### [Text under study]
= Beginning of Section =

Volume 55, Number 14 · September 25, 2008

The Genius of George Inness

By Andrew Butterfield
Like Breath on Glass: Whistler, Inness, and the Art of Painting Softly
an exhibition at the Sterling and Francine Clark Art Institute, Williamstown, Massachusetts, June 22–October 19, 2008.

Catalog of the exhibition edited by Marc Simpson
Sterling and Francine Clark Art Institute/Yale University Press, 267 pp., $65.00; $45.00 (paper)

George Inness: A Catalogue Raisonné
by Michael Quick

Rutgers University Press, two volumes; 1,140 pp., $400.00

George Inness: Writings and Reflections on Art and Philosophy
edited by Adrienne Baxter Bell

Braziller, 288 pp., $18.95 (paper)

George Inness and the Science of Landscape
by Rachael Ziady DeLue

University of Chicago Press, 317 pp., $35.00 (paper)

= End of Section =

### [Extracted records]

= Beginning of Section =

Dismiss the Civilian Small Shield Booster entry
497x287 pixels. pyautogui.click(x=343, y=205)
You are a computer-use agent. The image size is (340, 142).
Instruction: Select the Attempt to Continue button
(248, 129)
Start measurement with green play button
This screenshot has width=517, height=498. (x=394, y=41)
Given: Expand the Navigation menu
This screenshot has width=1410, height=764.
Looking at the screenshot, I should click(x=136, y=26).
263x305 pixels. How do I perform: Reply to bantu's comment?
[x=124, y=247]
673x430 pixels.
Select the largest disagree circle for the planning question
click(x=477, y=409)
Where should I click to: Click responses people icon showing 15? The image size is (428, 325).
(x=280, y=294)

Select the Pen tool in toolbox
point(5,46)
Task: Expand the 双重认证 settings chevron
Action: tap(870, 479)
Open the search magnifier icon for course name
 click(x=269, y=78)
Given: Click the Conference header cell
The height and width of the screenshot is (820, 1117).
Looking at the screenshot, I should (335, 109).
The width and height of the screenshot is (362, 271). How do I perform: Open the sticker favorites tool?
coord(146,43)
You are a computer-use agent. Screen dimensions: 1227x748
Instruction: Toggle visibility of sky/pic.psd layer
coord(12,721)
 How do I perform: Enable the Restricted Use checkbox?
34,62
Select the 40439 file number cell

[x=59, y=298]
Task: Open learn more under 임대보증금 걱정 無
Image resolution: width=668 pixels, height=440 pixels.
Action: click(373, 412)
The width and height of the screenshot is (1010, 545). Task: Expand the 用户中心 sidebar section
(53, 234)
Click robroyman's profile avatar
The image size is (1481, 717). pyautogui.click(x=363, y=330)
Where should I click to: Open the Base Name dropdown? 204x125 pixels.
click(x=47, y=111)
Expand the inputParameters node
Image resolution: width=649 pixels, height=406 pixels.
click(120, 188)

= End of Section =

### [Questions on the material]
(a) Rewrite the text on George Inness, starting at "The Genius of" and ending after "pp., $65.00; $45.00 (paper)", with "Softly" changed to "Quietly".
(b) Continue the text on George Inness from the point where it stops.

### [Numbered responses]
(a)
The Genius of George Inness

By Andrew Butterfield
Like Breath on Glass: Whistler, Inness, and the Art of Painting Quietly
an exhibition at the Sterling and Francine Clark Art Institute, Williamstown, Massachusetts, June 22–October 19, 2008.

Catalog of the exhibition edited by Marc Simpson
Sterling and Francine Clark Art Institute/Yale University Press, 267 pp., $65.00; $45.00 (paper)

(b)
The works of George Inness, the American painter, have always provoked strong reactions and intense debate. Even at the height of his fame during the late nineteenth century, his landscape pictures disgusted some viewers, while moving others to rapturous praise. His critics called his paintings 'diseased' and 'perverted'; a reviewer in The New York Times in 1878 speculated that Inness might be insane. In the very same period, however, his fans—and there were many—lauded the 'remarkable originality' and 'depth of feeling' of the pictures. In their judgment, Inness was nothing less than the dean of American artists and one of the leading landscape painters in the world. For a time, Inness was both the most controversial and the most influential artist in the country.